Every evening I copy my recordings and photos from my devices to the computer and further to the external drives. Hundreds of documentation pictures, extensive sound files with or without human voices: It feels like copying mirrors into other mirrors without seeing their reflection… nor myself. It takes more to access the substance of this than just listening to the files or looking at the images. And it might only be accessed from the distance, when I find out what constitutes the in-between… the texture of the veil.
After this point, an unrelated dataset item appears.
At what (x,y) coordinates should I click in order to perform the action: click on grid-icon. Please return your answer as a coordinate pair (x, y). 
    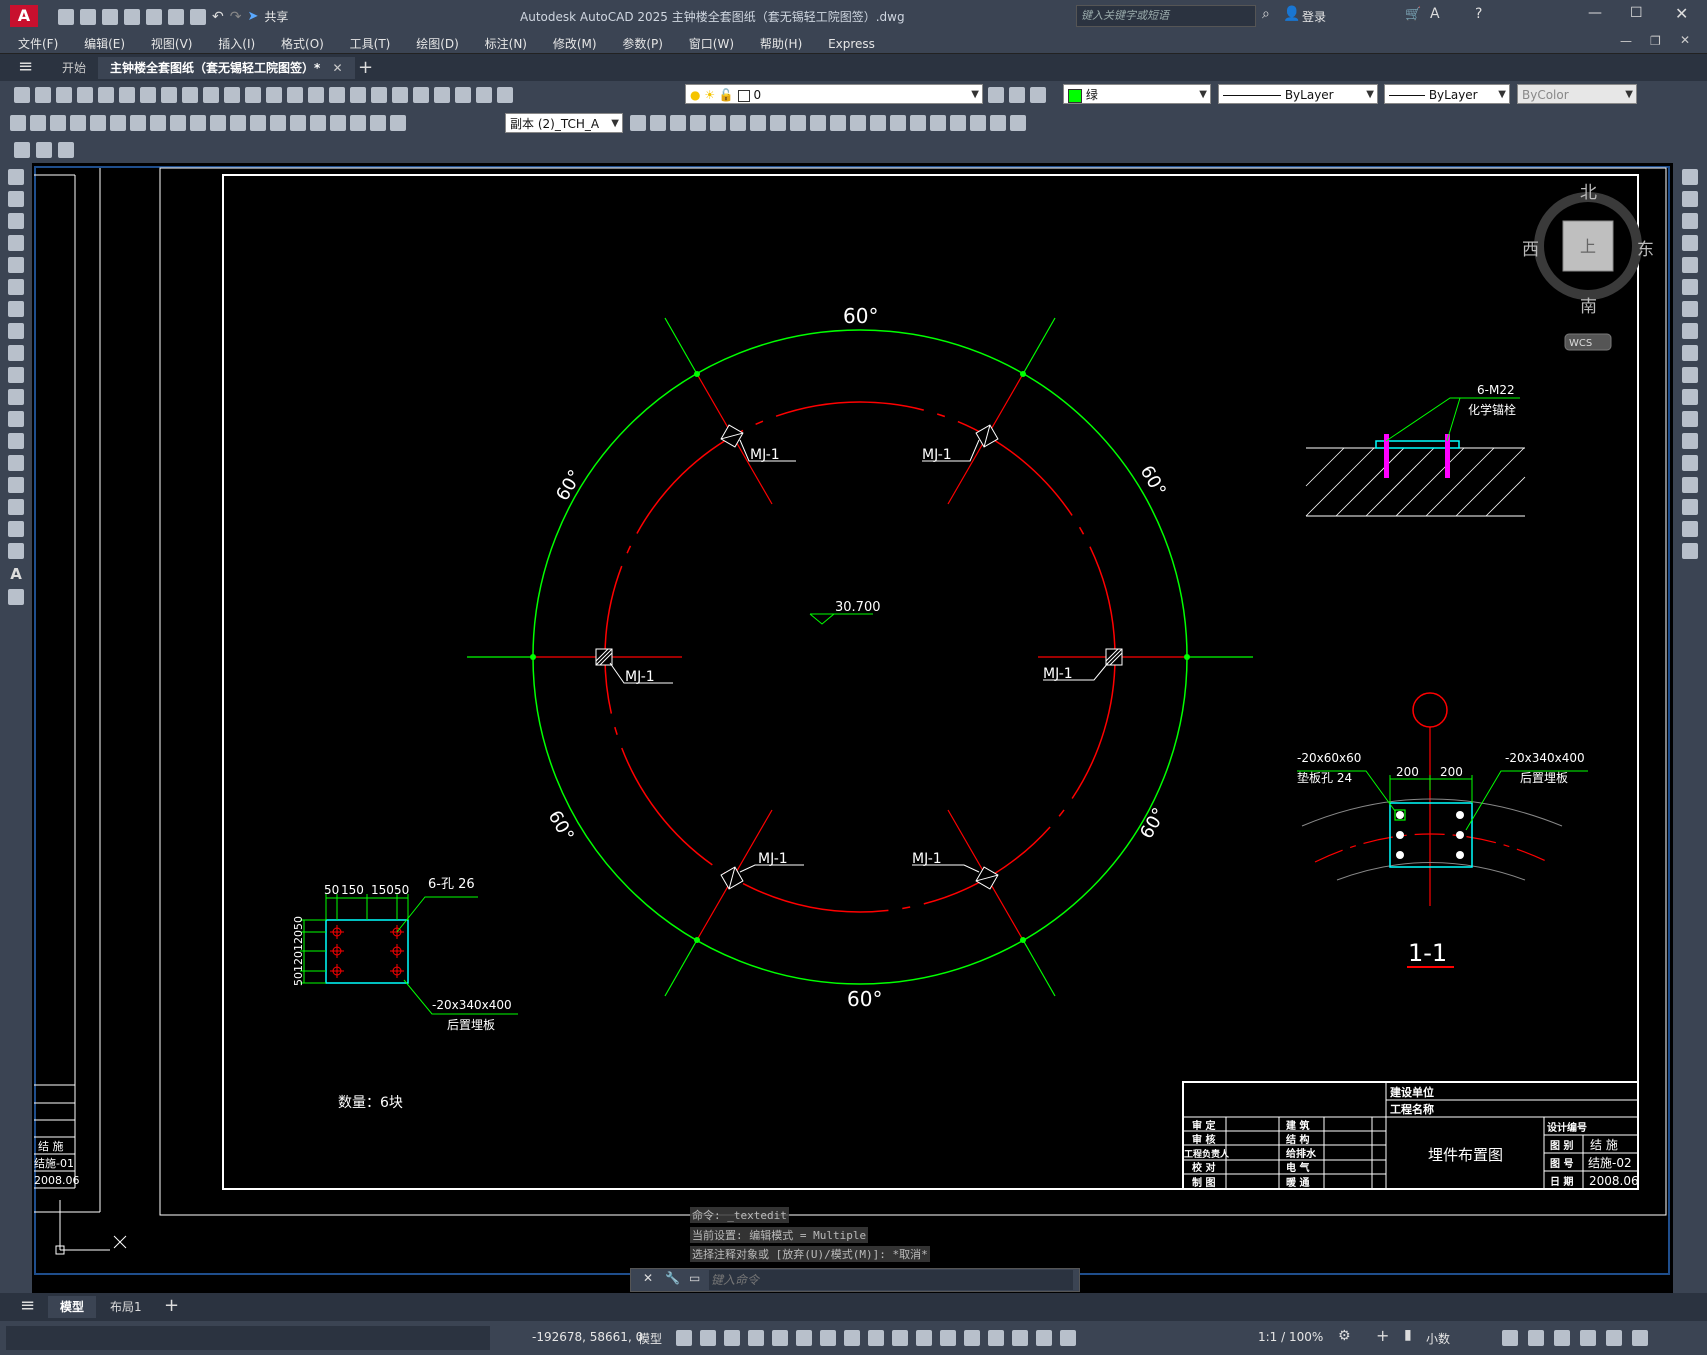
    Looking at the image, I should click on (684, 1338).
When in the 14th century the Japanese playwright Zeami Motokiyo likened the flower to the notion of “substance” and its fragrance to the one of “instance” he was speaking of the Noh drama. Quite so, a field recordist performs her little dance in the depths of the forest. A choreography of gestures linked to combinations of unpredictable action and non-action. No one can see me as I kneel on the soft ground, balance on river stones, stretch to reach the highest branches. One may follow the fragrance to find the flower. One may create a “flower”, a place, a sound and has the fragrance to go with it. I like to think of this strange, hidden-from-the-world dance as similar to one the lyre birds do. They they are nature’s most gifted recordists, and certainly more graceful dancers than myself. I am going to meet them this evening, by the deserted upside-down tennis court at the end of Bogong Village.